There were no elves! There was only illusion!
Spitting out ogre bones, gagging on ogre guts, Talon roared in fury. In fury she slashed wide with her tail, shattering the bones of three humans who failed to flee. She took out four more before her rider got her under control.
Over the field the dragons roared, loud in voices mortals could hear: "Magic! Magic! You fight shadows!"

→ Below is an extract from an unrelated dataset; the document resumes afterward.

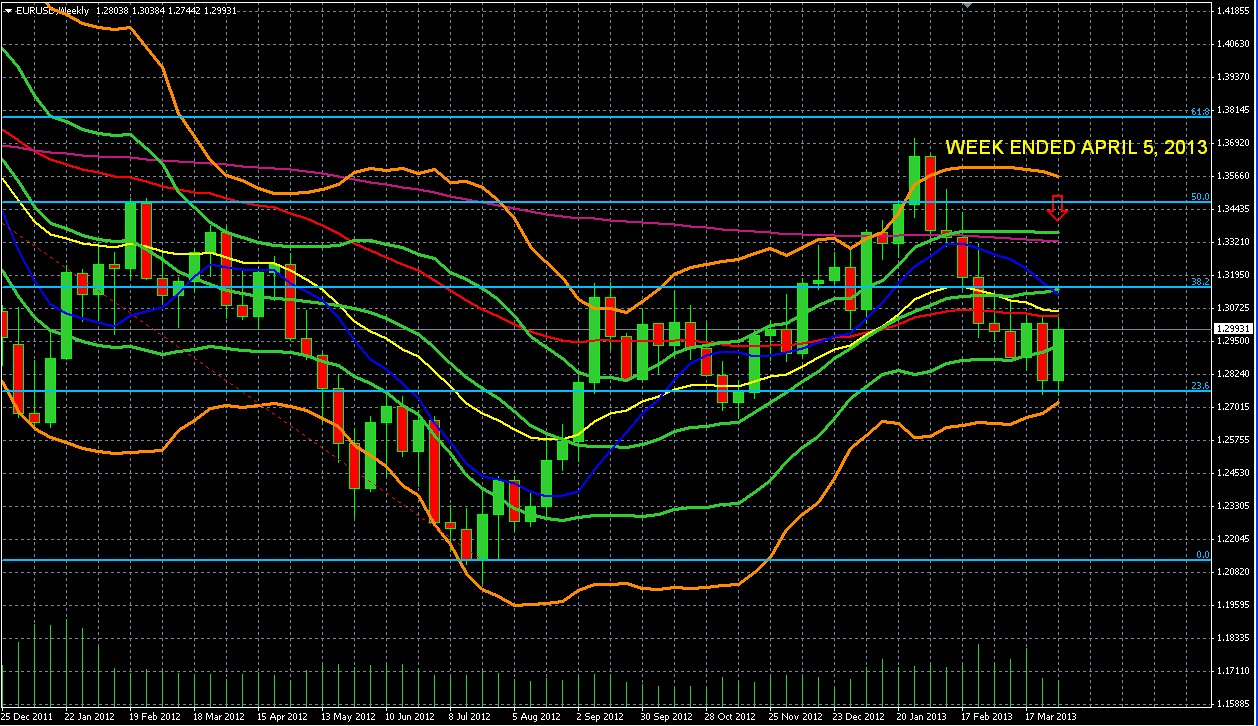Select the 23.6 Fibonacci level label
1258x726 pixels.
1201,386
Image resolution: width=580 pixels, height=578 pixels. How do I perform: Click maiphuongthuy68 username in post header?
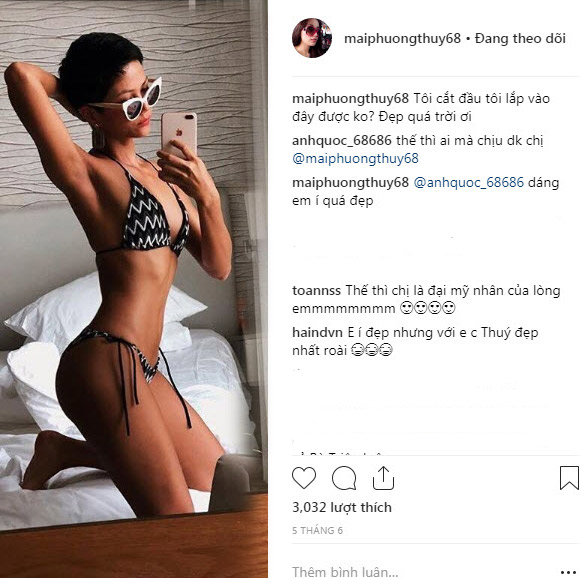402,38
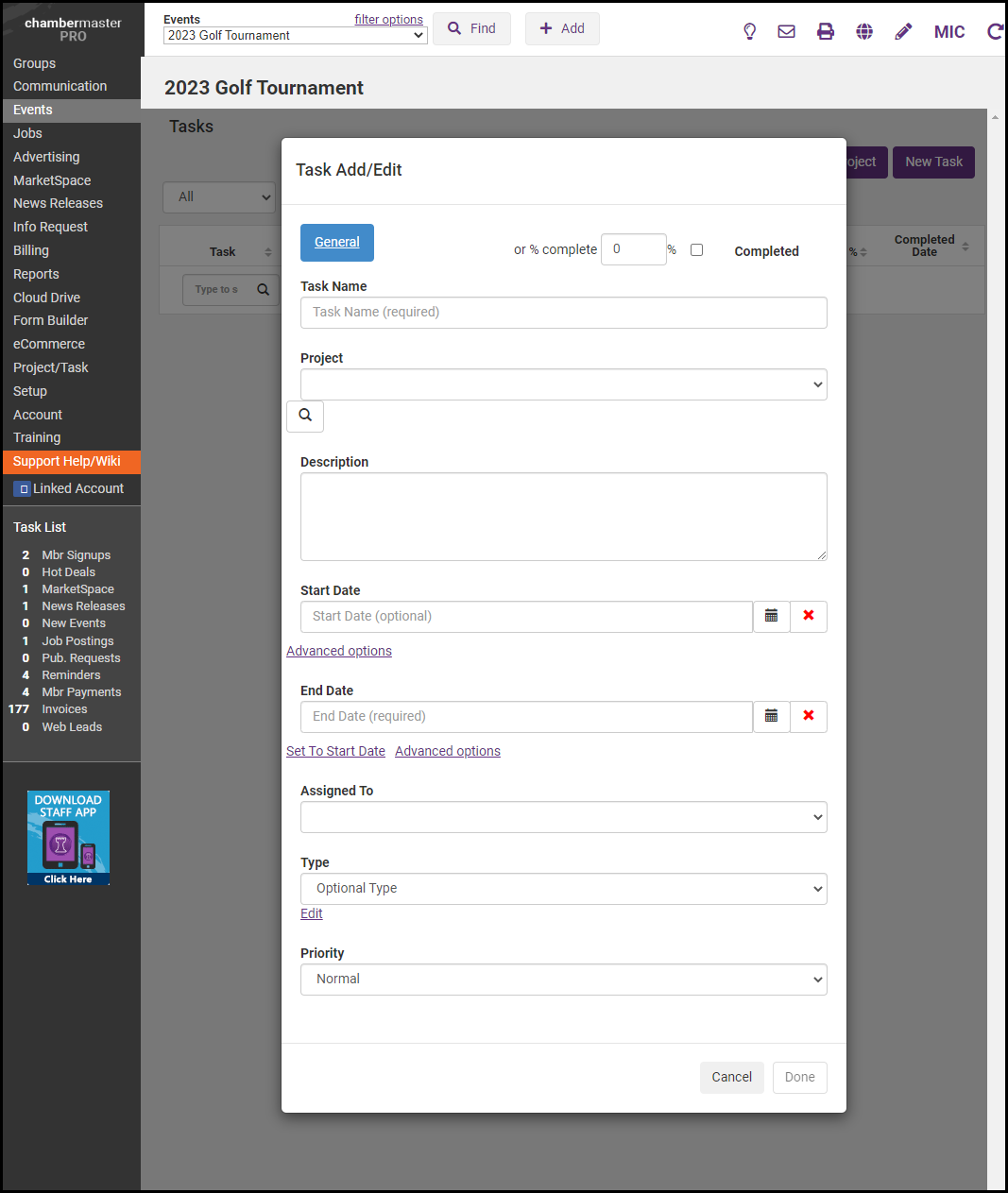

On Blood Gem, Phair Caron shouted to her captains, cursing them, driving them, demanding that they get the dragons off the field and out of the sky so that the ground leaders could control their forces. She ordered in vain. Her army shattered into a confused mass of warriors trying to defend themselves against foes from all sides. Foes who were not there, who were no more substantial than ghosts, no more real than a child's threat.
Doom rose upon the currents, flying near now, almost level with Blood Gem. Tramd, red in his armor, his golden hair braided in two thick lengths and his beard in one, shouted, "They only know what they see and feel, Milady! This is magic that goes deep into the mind!"
"Then dig it out!" the Highlord shouted. Below, her warriors died of nothing, of imagination, and bled where they fell, so powerful was the image in each mind. "Dig it out!"
He tried, roaring spells, with wrenching strength strapping himself to his saddle and using his hands in the dance of gesture that makes the most powerful magic. On the ground, nothing happened to suggest Tramd's magic was more than the shouting of a child. Ogres and draconians, humans and goblins, they died, each believing himself in hand-to-hand combat with mortal enemies. Some jerked in the death-dance of the arrow-struck. They bled and bled though no arrow pierced them. Others fell with blood pouring from their mouths, streaming as though a dagger had loosed it from their hearts. To change this, the mage would have to ferret the illusion from every mind on the battle-ground.